I can so relate to this post, I have written many times about my experiences and reasons for residential placement…same as you, I was just holding out, getting her through to the next year at our local school system…but you are right, for some kids, residential is the best–or only–option.
I LOVE this post!!
“The winner is the first one who goes through most of the board and no longer feels like a failure.”
Beautiful!
What a wonderful analogy! It took me back to playing the game. You are incredibly clever.
De-lurking to say how much I loved this post, especially the summation.
No matter where your kid is on the spectrum–heck, even if your kid is totally NT–you’ve played some version of this game in your head.
Thanks for putting eloquent and humorous words to it.
De-lurking to say how much I loved this post–especially the summation.
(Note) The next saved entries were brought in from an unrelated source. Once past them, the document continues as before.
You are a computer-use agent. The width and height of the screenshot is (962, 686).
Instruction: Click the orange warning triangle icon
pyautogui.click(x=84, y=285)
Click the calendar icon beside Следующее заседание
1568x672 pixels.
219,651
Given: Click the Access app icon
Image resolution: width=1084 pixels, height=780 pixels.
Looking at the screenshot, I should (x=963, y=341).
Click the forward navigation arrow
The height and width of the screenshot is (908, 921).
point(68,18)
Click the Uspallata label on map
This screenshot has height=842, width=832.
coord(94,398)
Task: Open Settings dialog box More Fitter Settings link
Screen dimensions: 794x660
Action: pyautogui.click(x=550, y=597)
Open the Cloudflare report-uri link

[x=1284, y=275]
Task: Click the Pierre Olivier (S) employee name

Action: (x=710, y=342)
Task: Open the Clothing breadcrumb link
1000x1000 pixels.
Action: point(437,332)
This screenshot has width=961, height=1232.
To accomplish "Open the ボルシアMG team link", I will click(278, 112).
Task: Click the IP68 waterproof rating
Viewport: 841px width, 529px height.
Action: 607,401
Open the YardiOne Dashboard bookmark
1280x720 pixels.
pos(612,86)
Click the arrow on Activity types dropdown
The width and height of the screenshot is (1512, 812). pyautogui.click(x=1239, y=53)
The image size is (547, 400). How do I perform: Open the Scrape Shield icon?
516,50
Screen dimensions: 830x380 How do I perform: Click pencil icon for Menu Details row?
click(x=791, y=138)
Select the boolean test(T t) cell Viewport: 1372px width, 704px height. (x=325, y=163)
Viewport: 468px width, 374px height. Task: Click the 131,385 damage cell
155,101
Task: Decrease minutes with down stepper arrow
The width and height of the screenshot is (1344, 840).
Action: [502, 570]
No matter where your kid is on the spectrum–heck, even if your kid is totally NT–you’ve played some version of this game in your head.
Thanks for putting eloquent and humorous words to it.
Standing ovation for that last comment, Susan. Just awesome. I need to send this on to my autism moms’ group. 🙂
Killer post, Susan. Everyone knows what the Candyland game board looks like (and probably how good that game is at teaching turn taking, cause that’s how we putism moms roll), but the autism game board is different for each autist and their family.
Everybody have a great weekend – all the players deserve it. Lisa
Between both boys, sometimes I feel like I’m playing 2 games of Twister at the same time. Currently we are preparing for next years middle school transition for Jarrett, praying that Max gets into pre k and waiting impatiently for everyone to herd their chickens back in line so Max’s medicine gets refilled before we run out!!! The specialty pharmacy is waiting for preauthorization from the insurance company (I have not figured out why, since the prescription is good for a year and it has not been that long yet). I called the insurance company and they need his primary provider to call them, which if they had contacted the doctor or just told me would be done.
i so agree with adsmom-STANDING OVATION SUSAN. you have an incredible gift. your words are magic and i am glad you share them with the world-thank-you.
Oh Susan! This post just hits the nail on the head! We just came through a terrible crisis with Max during a family vacation to Disney World, and the depressing Chutes & Ladders game is such a perfect metaphor for our experiences! Thank you for writing this! Like ASDmomNC, I am going to pass this on to my friends who also have children on the spectrum.
TPeacock
Life itself is a game anyway, but particulalry for parents of kids with special needs – there’s so many hoops to jumpt through, so many decisions to make, so many “what if”s etc. but it really sounds like You’re getting there with Nat and that he’s happy and thriving and that makes you happy too – phew!
This post was so comforting to me. Lately I feel as if we are usually on the losing end of “How bad is your kid’s autism (or kids’, in our case)?”, and then I feel guilty for making comparisons.
I love reading about how well Nat is doing, and how things are working out for your whole family.
Happy Mother’s Day, Susan. Love, Tina G.